I waited in anticipation for what could worse than the miserable years on benefit payments.

"I seen my life disappear like piss down a pretty urinal," he said grimly.

The man gazed at the picture of Angus Young; a photo of him in his prime, youthful and exuberant. For a second, I felt a moment of sympathy for the dud-hand life dealt this fellow. I thought to lighten the mood by asking if I should stand so close in case the virus was infectious?

"Only if I kiss ya," he said with a wry smile. He said his brain was a shamble, although he remembered things well enough before his ailment. He twisted on his walking stick to front the picture of Angus Young. "You know what Angus said to me on that night? Yelled it across the stage, if you must know, in front of six thousand people, looked right at me and said it," he stabbed a pointed finger at one of his eyes.

The old boy paused. It was a defining moment in his life, a pivotal incident that went with the animal spirits of the time; a life before his malaise; that brief period held precious in the neurons of his addled brain. Panic scrambled through my own (gladly not so addled) mind. Do we all stand condemned, guilty of watching our moments and opportunities slide into oblivion? Those long hours at work only to endure a mindless commute through ramshackle suburbs of congested cities? Nights that saw the little ones already asleep upon returning home. The moments of absence stolen by bank mortgages and futile deadlines. Lives lapping the edge of contentment with a desire that things will be better tomorrow.

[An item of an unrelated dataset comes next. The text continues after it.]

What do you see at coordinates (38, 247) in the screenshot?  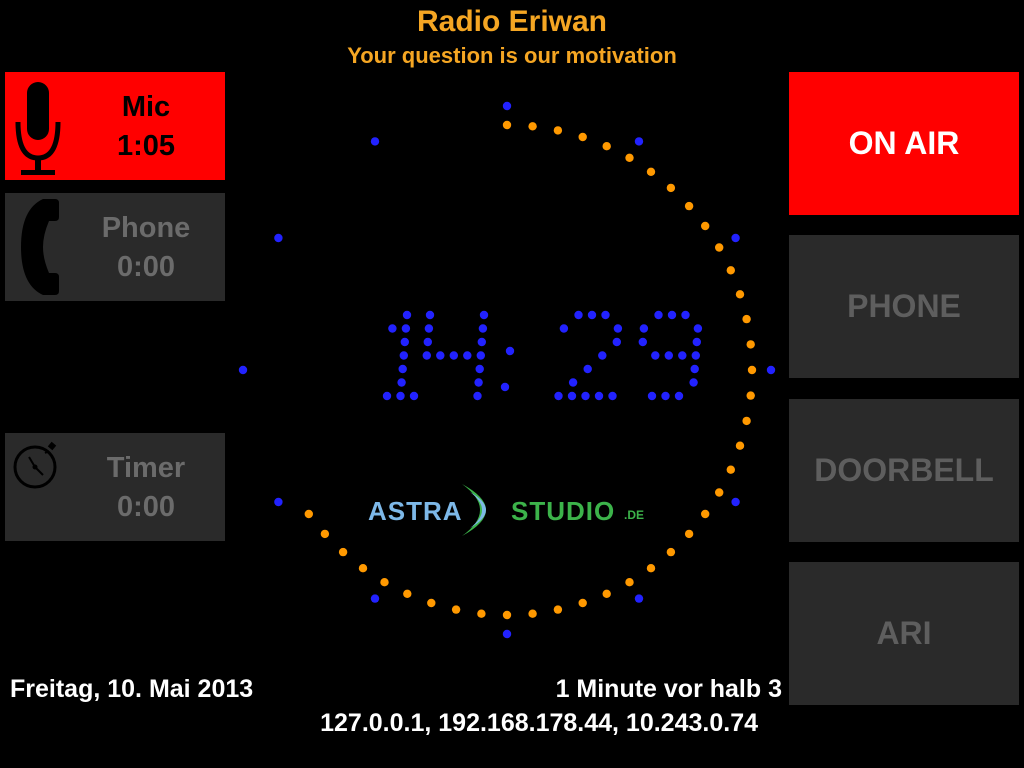 I see `phone-handset-icon` at bounding box center [38, 247].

I raced through possibilities of what the celebrated musician and energetic rocker could have said. Perhaps something that sustained him through illness? Maybe an explanation to understand the fickleness of fate, or appease his anger at the limitations of his compromised life? Something like, 'Live like you've been thunderstruck'.

The fellow leaned with the closeness of a fellow conspirator, "Angus said to me, get the effing lead, will yer?" the man grinned as though it was the best thing to happen to him before bugs ate his brain.

He sauntered away between the moon howlers packing their wares hoping to be home before lunch.

As I said at the outset, my other job is peddling memories, and sometimes, I also sell a picture.